Python Crawler combat - take you to parse different famous quotes website ❤️ | August more text challenge

This is the 8th day of my participation in the August More Text Challenge. For details, see:August is more challenging

1. Enter the url

Quotes.toscrape.com/, go to the homepage of the website, observe the structure of the page, we found that the content of the page is very clear.

It is mainly divided into three main fields: famous quotes, author and label, and the contents of the three fields are extracted this time.

2. Identify requirements and analyze web page structure

Open the developer tool and click Networ for network data packet capture analysis. The website makes requests in get mode without parameters, so we can simulate the request by using the GET () method in the request library. Headers request is required to simulate the browser information verification. Prevent being detected by the web server as a crawler request.

You can also click on the little leftmost arrow in the developer tool to help you quickly locate where the Web data is on the Element TAB.

3. Parse the structure of the web page and extract data.

After the request is successful, we can start to extract the data.
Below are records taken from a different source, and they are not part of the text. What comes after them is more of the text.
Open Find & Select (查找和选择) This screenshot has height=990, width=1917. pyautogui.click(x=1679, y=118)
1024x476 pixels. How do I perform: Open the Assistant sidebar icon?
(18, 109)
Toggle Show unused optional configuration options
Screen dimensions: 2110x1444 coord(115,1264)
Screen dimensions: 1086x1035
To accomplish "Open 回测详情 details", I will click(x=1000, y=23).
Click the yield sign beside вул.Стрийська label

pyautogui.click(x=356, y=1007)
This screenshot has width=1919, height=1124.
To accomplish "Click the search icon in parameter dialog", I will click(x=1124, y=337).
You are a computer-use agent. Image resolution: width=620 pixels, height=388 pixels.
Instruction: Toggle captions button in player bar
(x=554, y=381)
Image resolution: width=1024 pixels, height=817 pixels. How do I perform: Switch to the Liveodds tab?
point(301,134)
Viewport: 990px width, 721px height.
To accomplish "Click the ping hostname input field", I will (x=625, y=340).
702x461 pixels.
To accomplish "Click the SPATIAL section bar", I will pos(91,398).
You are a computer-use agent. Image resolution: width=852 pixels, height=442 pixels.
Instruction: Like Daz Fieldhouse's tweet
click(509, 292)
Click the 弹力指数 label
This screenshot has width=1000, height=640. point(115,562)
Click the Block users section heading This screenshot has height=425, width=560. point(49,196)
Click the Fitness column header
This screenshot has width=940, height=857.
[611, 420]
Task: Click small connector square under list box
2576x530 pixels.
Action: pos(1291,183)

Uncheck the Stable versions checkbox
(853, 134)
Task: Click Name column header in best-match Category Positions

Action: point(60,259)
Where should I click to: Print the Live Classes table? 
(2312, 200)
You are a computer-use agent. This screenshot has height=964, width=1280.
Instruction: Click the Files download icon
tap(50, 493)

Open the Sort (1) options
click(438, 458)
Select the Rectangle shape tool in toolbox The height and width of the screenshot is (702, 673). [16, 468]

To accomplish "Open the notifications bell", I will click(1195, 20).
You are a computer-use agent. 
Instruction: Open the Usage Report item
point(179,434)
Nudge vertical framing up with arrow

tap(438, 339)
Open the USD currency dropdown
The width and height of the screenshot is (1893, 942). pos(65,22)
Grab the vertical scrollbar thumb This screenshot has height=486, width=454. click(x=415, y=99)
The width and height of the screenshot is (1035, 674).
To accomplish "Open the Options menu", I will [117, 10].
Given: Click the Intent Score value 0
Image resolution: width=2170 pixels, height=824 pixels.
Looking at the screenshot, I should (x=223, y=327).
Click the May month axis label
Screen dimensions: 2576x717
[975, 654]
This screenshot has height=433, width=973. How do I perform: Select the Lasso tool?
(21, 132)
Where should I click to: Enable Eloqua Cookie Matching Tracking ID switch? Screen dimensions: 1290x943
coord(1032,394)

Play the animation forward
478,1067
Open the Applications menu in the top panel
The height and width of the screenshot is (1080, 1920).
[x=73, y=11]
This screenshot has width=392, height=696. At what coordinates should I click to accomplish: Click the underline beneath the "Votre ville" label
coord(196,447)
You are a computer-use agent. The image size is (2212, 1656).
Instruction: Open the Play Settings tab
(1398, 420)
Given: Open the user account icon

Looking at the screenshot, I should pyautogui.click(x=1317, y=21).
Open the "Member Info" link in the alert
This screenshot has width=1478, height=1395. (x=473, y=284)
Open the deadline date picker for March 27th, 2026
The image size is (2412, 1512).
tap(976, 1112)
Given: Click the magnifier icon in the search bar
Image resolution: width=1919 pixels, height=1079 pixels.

I’m using the xpath parsing method, so first parse the xpath page, click on the leftmost arrow, can help us quickly locate the data, the page data in the Element TAB. Since the data is sorted in a list of requests, we can locate the entire list first. Through THE HTML parser in LXM, one field at a time, grab and save to the list, convenient for the next step of data cleaning.

4. Save the file to a CSV file.

5. Source sharing

import requests from lxml import etree import csv url = "https://quotes.toscrape.com/" headers = { 'user-agent': 'the Mozilla / 5.0 (Windows NT 10.0; WOW64) AppleWebKit / 537.36 (KHTML, Get (url,headers = headers).text HTML = eree.HTML(res) queto_list = html.xpath('//div[@class="col-md-8"]') lists = [] for queto in queto_list: Title = queto.xpath('./div[@class="quote"]/span[1]/text()' Queto. Xpath ('/div [@ class = "quote"] / span [2] / small/text () ') # quotes label tags = Queto.xpath ('./div[@class=" tags"]/ div[@class="tags"]/a[@class="tag"]/text()') # Lists. Append (authuor) lists. Append (tags) with open("./.csv",'w',encoding=' utF-8 ',newline='\n') as f: writer = csv.writer(f) for i in lists: writer.writerow(x)Copy the code

I am white and white I, a love to share knowledge of the program yuan ❤️

If you have no contact with the programming section of the friends see this blog, find do not understand or want to learn Python, you can directly leave a message + private I ducky [thank you very much for your likes, collection, attention, comments, one button four connect support]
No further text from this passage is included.